[Written instruction] Rewrite the records from the line containing "Task: Open the MerchantWords logo homepage" through the end of the records, replacing each "screenshot" with "capture" and leaving everything else unchanged.

[Extracted data]
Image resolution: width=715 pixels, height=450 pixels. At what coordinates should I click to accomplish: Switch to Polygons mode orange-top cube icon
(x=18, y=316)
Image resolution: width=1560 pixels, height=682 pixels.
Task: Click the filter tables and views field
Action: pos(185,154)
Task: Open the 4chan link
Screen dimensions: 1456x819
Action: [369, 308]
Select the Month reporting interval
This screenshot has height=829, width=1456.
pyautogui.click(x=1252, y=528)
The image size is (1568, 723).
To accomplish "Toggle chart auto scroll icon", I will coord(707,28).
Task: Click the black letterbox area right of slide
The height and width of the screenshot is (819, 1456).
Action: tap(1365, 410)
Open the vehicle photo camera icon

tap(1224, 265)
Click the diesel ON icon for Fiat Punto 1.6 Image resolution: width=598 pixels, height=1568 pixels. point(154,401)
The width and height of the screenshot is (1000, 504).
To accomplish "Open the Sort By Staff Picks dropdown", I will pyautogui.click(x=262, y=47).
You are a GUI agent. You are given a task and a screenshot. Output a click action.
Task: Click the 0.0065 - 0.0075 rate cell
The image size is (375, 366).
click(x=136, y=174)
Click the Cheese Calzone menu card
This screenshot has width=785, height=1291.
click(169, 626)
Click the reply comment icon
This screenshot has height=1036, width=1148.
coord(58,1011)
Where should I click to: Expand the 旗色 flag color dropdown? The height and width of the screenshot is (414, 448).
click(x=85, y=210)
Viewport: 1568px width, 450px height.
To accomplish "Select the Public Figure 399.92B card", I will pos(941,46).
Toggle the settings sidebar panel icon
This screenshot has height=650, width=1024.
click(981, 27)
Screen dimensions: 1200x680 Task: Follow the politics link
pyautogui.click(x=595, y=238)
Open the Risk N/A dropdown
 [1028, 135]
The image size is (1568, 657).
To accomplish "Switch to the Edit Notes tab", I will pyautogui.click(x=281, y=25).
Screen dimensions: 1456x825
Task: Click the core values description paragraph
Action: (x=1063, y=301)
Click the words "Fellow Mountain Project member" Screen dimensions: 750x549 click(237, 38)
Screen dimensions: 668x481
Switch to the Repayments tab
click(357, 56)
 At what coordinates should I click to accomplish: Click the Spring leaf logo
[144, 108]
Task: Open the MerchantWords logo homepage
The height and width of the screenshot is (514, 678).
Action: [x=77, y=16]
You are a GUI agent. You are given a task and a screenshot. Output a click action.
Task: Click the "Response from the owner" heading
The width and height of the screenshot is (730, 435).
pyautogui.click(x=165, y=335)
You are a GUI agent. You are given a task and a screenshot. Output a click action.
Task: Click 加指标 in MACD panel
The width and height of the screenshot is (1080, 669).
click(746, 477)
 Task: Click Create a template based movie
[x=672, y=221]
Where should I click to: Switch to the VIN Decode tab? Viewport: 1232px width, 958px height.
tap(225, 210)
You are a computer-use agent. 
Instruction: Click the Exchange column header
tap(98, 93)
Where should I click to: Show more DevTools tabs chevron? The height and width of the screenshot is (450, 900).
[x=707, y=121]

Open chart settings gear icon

[Task response]
Task: Open the MerchantWords logo homepage
The height and width of the capture is (514, 678).
Action: [x=77, y=16]
You are a GUI agent. You are given a task and a capture. Output a click action.
Task: Click the "Response from the owner" heading
The width and height of the capture is (730, 435).
pyautogui.click(x=165, y=335)
You are a GUI agent. You are given a task and a capture. Output a click action.
Task: Click 加指标 in MACD panel
The width and height of the capture is (1080, 669).
click(746, 477)
 Task: Click Create a template based movie
[x=672, y=221]
Where should I click to: Switch to the VIN Decode tab? Viewport: 1232px width, 958px height.
tap(225, 210)
You are a computer-use agent. 
Instruction: Click the Exchange column header
tap(98, 93)
Where should I click to: Show more DevTools tabs chevron? The height and width of the capture is (450, 900).
[x=707, y=121]

Open chart settings gear icon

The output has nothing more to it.